Setelah Islam datang, surau tidak hanya bisa ditemukan di bukit atau dataran tinggi sebagaimana tersebut di atas, tetapi surau bisa ditemukan di pemukiman desa hal ini didasari dengan fungsi surau yang beralih menjadi masjid atau tempat ibadah dan belajar Al Qur’an.
Surau juga digunakan untuk berbagai kegiatan keagamaan. Dalam budaya Minangkabau, surau bisa dimaknai menjadi dua, pertama, “surau gadang” (tempat untuk tuanku, ulama atau syekh) yakni sebagai induk.

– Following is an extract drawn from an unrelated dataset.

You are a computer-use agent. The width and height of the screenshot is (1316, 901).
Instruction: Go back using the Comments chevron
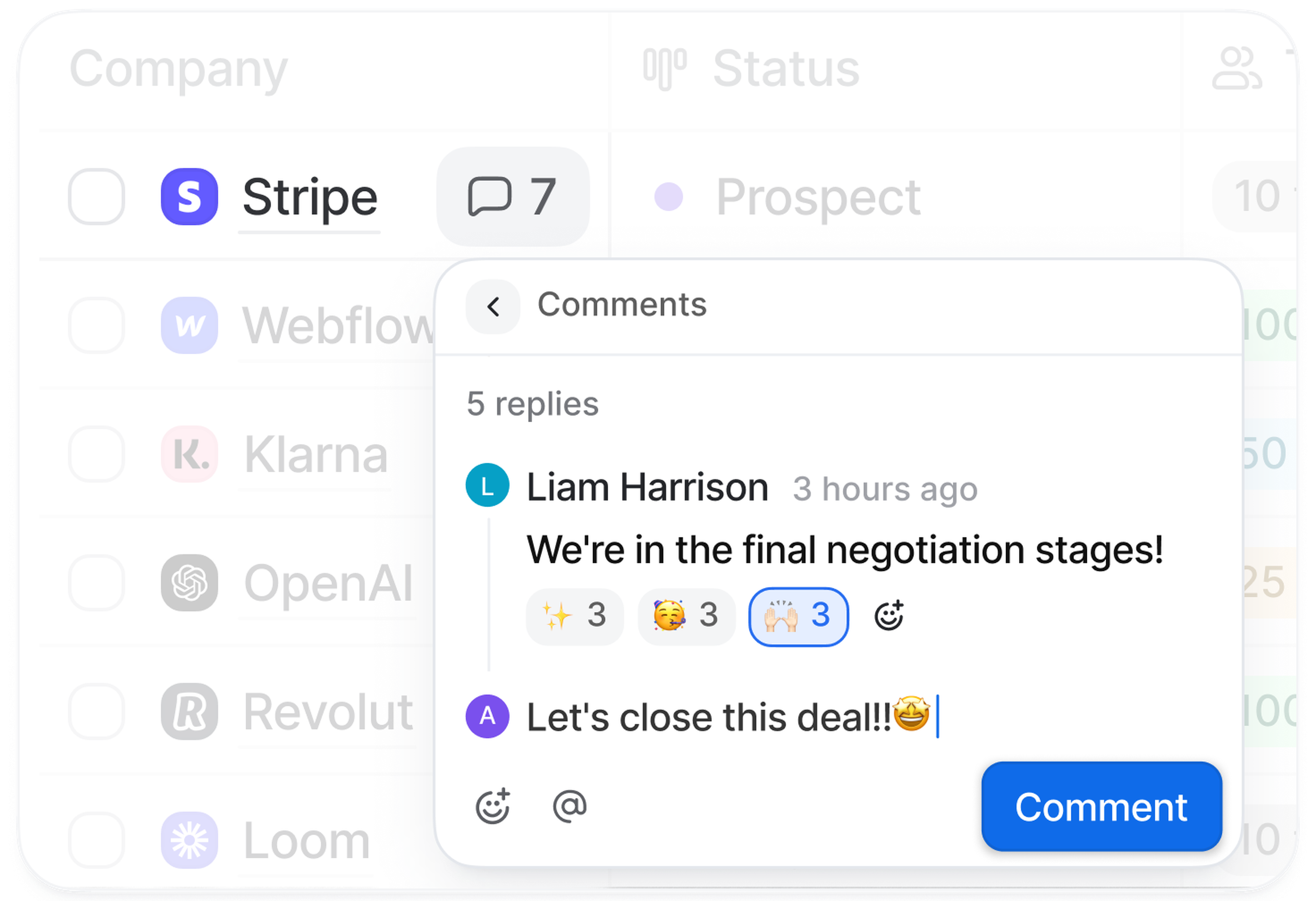pos(493,307)
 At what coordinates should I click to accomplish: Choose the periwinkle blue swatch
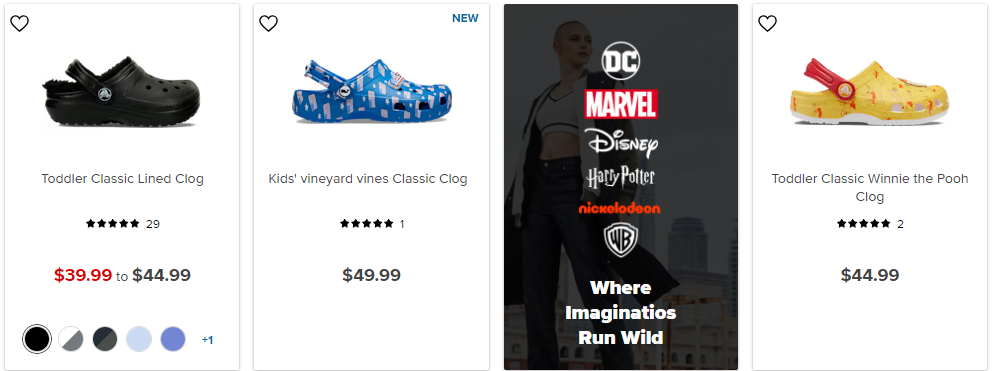click(173, 339)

Kedua, “surau kete” yang juga terbagi atas dua macam surau, yakni surau yang didirikan oleh suku surau yang didirikan di sekitar surau gadang biasanya ini keberadaan seorang ulama ditentukan oleh pengakuan pemuka adat.

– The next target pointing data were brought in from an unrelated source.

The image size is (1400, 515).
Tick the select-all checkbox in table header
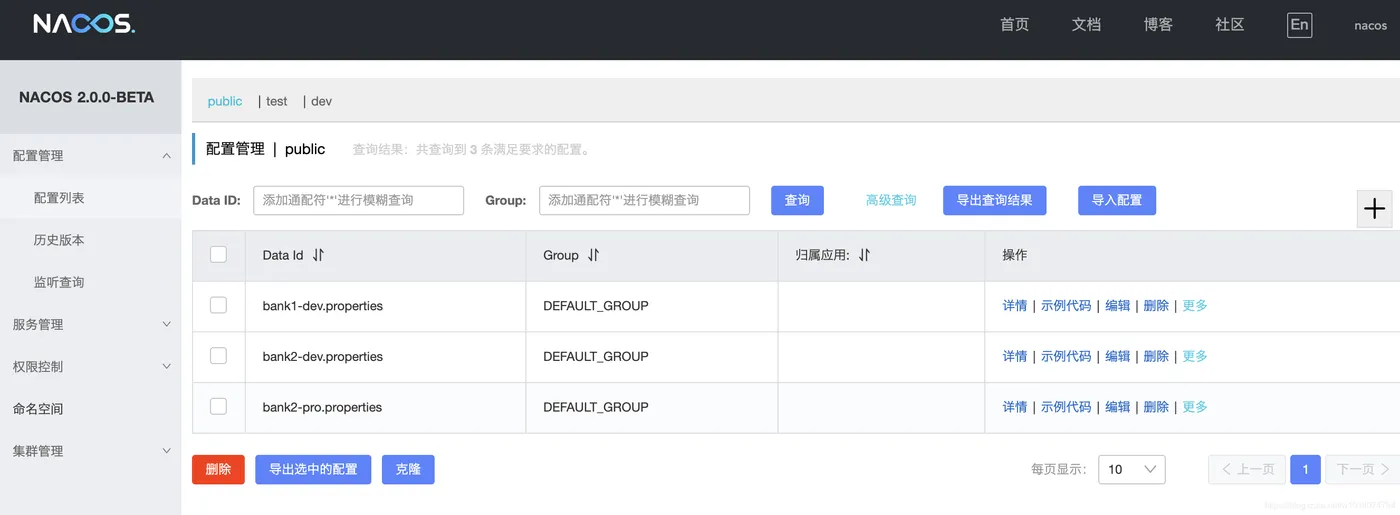point(218,255)
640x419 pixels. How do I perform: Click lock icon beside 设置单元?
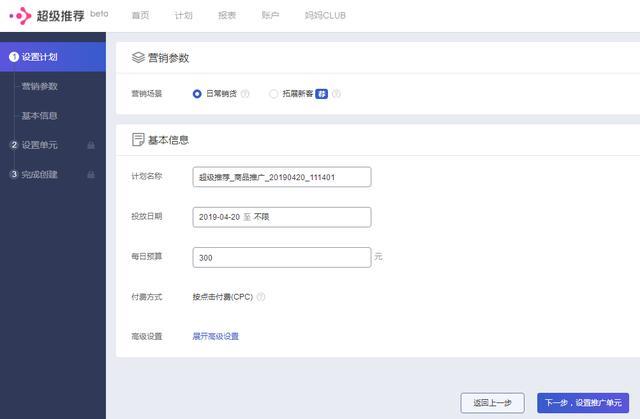91,145
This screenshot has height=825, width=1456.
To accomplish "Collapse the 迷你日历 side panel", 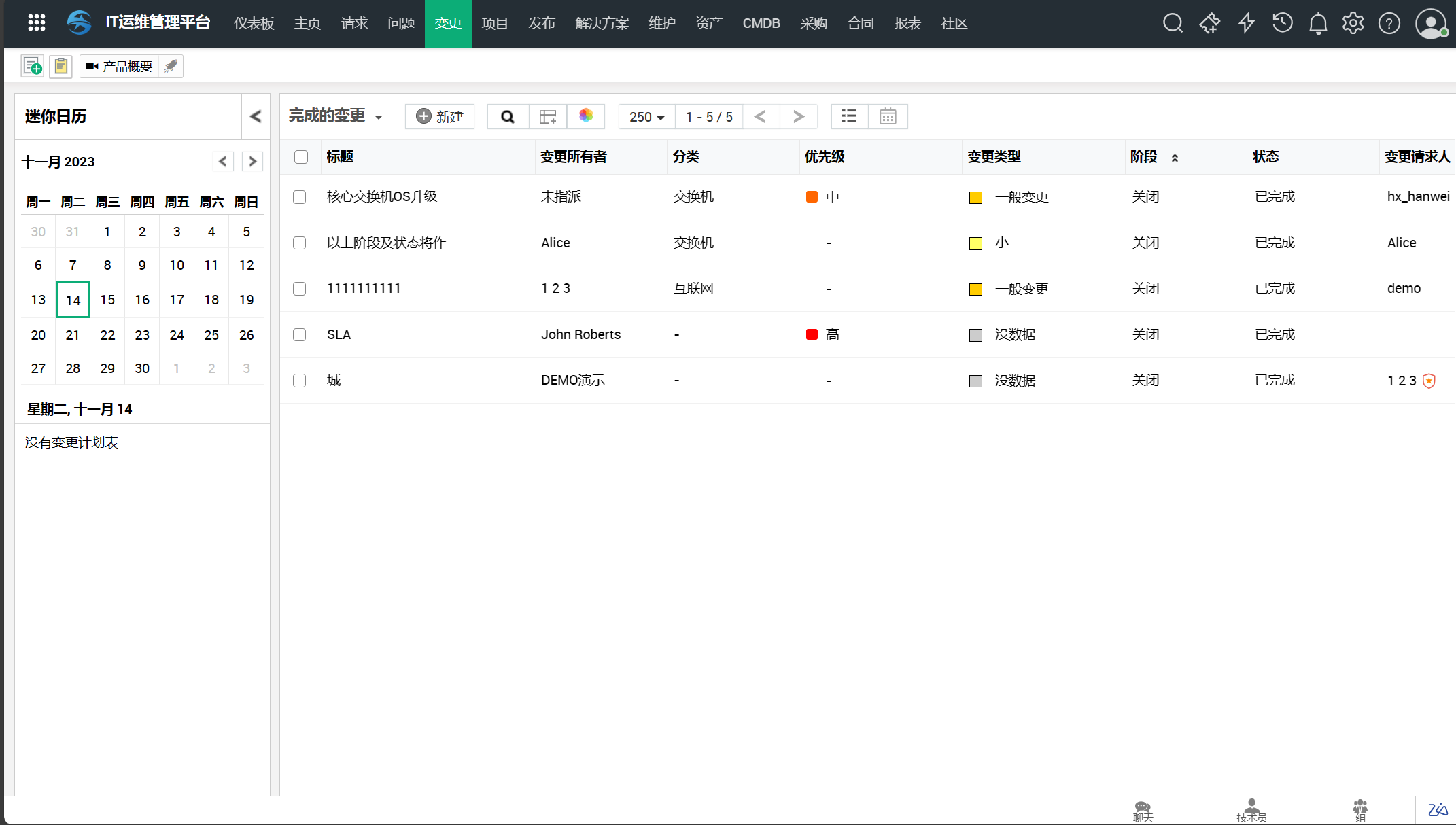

Sementara istilah “meunasah” yang dalam kebahasaan memiliki sebutan sama dengan meulasah, beunasah, beulasah. Istilah-istilah tersebut dikenal oleh sebagian kelompok etnis Aceh. Secara umum dikenal dengan arti manasah atau balai. A. Djalali dalam bukunya berjudul Meunasah Sebagai Pendidikan Islam Tradisional Aceh, secara etimologi meunasah adalah istilah dari Aceh dan telah lama dikenal. Akan tetapi sejak kapan ditemukan belum jelas secara historis, hal ini sama dengan ketika kita menelusuri jejak pesantren. Menurut beberapa ahli pengamat di Aceh, meunasah berasal dari kata madrasah bahasa Arab. Kemudian menjadi meunasah karena dialek orang Aceh yang sulit menyatakan madrasah.
Jika kita telisik lebih rinci tentang meunasah, secara historis fungsi dari pada meunasah sendiri sudah lama ada. Hal ini sebagaimana dijelaskan oleh Snouck Hurgronje bahwa meunasah identik dengan langgar, balee atau tajug. Sehingga bangunan ini lebih tua dari nama meunasah yang berasal dari bahasa Arab (madrasah).
Taufik Abdullah yang juga penulis menemukan dalam Kementerian Agama Aceh Timur bahwa meunasah dalam arti terminologis adalah tempat berbagai aktivitas, baik masalah dunia (adat), maupun masalah agama, yang dikepalai oleh Teungku meunasah. Juga pada pengertian lain, meunasah adalah tempat penggemblengan masyarakat gampong atau desa, yang tujuannya tidak lain adalah supaya masyarakat tersebut bisa menjadi manusia yang beriman dan bertaqwa kepada Allah SWT.
Jadi surau dan meunasah secara fungsi telah membuktikan adalah cikal bakal pesantren di Indonesia. Demikian asal-usul pesantren yang ada di Indonesia yang berasal dari tradisi Hindu-Budha.